Полковник Ингрэм достиг при олигархах высоких должностей и в конце концов был назначен послом в Германию. Его одинаково презирали рабочие обеих стран. Я встретилась с ним в Берлине, куда приезжала как доверенное лицо Железной пяты по делам международного шпионажа. Полковник оказывал мне всяческое содействие. Кстати, в этой двойной роли мне удалось сделать для революции много полезного.
Полковник Ван-Гилберт получил прозвище «Цепной пес». Он сыграл видную роль в создании нового кодекса законов после Чикагского восстания. Но еще до этого ему был вынесен приговор за его судебную деятельность. Я была среди тех, кто судил и приговорил его к смертной казни. Приговор привела в исполнение все та же Анна Ройлстон.
И еще одна знакомая тень встает передо мной — Джозеф Герд, адвокатишка Джексона. Меньше всего я могла предполагать, что еще раз встречу этого человека. И какая же это была встреча! Спустя два года после Чикагского восстания мы с Эрнестом заехали в Бентхарборское убежищеnote 110, на берегу озера Мичиган, против Чикаго. Войдя, мы застали знакомую картину: судили какого-то шпика. После вынесения смертного приговора его вели к выходу, и мы встретились с ним у порога. Завидев меня, несчастный вырвался из рук своих конвоиров, бросился к моим ногам, судорожно обхватил мои колени и стал молить о пощаде. Когда он поднял вверх искаженное страхом лицо, я узнала Джозефа Герда. Мне немало пришлось видеть в жизни тяжелого, но задыхающиеся вопли этого жалкого существа потрясли меня, как ничто другое. В нем говорила вся исступленная жажда жизни. Это была страшная, душераздирающая сцена. Десятки рук оттаскивали его прочь, но он не отпускал меня. Когда же его наконец подхватили и унесли, отбивающегося и кричащего, я без чувств упала на пол. Тяжко взирать на гибель храбрецов, но нет ужасней зрелища, нежели трус, молящий о пощаде.

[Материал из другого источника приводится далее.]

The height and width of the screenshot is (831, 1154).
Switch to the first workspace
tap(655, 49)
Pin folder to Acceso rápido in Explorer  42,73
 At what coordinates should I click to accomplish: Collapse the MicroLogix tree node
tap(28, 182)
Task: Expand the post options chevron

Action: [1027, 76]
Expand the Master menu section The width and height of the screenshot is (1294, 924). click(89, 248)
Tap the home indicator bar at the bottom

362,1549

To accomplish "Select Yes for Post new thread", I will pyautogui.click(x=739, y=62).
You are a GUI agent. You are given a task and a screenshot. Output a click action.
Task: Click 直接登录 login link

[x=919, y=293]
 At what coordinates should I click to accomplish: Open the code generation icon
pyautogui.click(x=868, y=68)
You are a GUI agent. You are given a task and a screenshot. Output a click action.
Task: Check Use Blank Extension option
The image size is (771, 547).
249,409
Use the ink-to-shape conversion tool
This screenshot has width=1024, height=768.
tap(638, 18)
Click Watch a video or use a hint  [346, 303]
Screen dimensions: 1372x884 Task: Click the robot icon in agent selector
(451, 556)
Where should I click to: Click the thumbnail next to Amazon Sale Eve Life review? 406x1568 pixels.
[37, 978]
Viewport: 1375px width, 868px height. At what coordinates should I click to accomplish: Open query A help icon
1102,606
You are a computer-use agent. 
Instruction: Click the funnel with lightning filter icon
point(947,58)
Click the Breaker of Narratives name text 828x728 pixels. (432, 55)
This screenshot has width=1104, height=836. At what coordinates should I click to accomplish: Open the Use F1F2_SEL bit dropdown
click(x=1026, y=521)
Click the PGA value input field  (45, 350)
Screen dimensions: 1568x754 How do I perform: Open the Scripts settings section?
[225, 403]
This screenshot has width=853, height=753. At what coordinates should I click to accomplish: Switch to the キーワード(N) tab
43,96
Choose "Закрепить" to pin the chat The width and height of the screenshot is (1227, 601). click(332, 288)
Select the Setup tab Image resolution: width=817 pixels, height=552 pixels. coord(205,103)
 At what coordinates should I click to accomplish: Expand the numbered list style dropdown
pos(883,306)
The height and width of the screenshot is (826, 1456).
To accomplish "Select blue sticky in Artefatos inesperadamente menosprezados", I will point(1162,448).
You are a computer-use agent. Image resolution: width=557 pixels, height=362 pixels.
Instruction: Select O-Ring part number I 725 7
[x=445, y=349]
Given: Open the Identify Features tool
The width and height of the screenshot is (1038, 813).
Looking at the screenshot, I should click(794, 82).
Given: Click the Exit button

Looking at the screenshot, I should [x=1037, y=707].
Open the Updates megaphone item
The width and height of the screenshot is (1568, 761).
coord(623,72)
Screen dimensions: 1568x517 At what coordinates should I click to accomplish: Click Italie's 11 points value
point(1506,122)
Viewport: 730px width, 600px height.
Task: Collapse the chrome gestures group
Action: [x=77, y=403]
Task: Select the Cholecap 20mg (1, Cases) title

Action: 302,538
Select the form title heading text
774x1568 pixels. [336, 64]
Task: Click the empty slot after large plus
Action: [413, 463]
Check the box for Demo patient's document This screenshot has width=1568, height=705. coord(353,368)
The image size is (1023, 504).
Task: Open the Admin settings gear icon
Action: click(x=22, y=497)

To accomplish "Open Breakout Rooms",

ГЛАВА ДВАДЦАТАЯ. ИСЧЕЗНОВЕНИЕ ОЛИГАРХА
Но воспоминания о старой жизни увлекли меня слишком далеко вперед, в новую жизнь. Массовое освобождение наших узников из тюрьмы произошло только в первой половине 1915 года. Сложнейшую операцию по устройству одновременных побегов удалось провести сверх ожидания удачно, и этот большой успех придал нам уверенности и силы для дальнейшей работы. За одну только ночь на пространстве от Кубы до Калифорнии нам удалось освободить из тюрем, крепостей и военных узилищ всех наших депутатов, а также свыше трехсот других видных деятелей. У нас не было ни единого провала. Все узники не только бежали, но и благополучно достигли назначенных им убежищ. И только Артуру Симпсону не удалось увидеть свободу, он скончался в Кабаньясской тюрьме после жестоких пыток.
Следующие полтора года были для нас с Эрнестом счастливейшей порой нашей жизни. Все это время мы были неразлучны. Впоследствии, когда мы вышли из нашего убежища, нам уже редко выпадало такое счастье. Я ждала в ту ночь Эрнеста с таким же нетерпением, с каким сейчас жду завтрашнего восстания. Мы бог весть как давно не видались, и мысли о возможной задержке, об ошибке, грозящей какими-нибудь осложнениями, доводили меня до безумия. Часы тянулись бесконечно. Я ждала одна. Биденбах и трое молодых товарищей, укрывавшихся в убежище, ушли, вооруженные с головы до ног, в горы встречать Эрнеста. В ту ночь убежища, наверно, пустовали по всей стране.
Как только небо осветилось первым проблеском зари, раздался условный сигнал. Я ответила. В темноте я чуть не бросилась на шею Биденбаху, спустившемуся вниз первым. Но в следующее мгновение Эрнест уже сжимал меня в своих объятиях. И тут я почувствовала, что только усилием воли могу стать прежней Эвис Эвергард, воскресить ее улыбку, интонации, голос. Я уже не могла оставаться сама собой без постоянного напряжения памяти и воли, так прочно завладело мной новое существо, в которое мне удалось перевоплотиться.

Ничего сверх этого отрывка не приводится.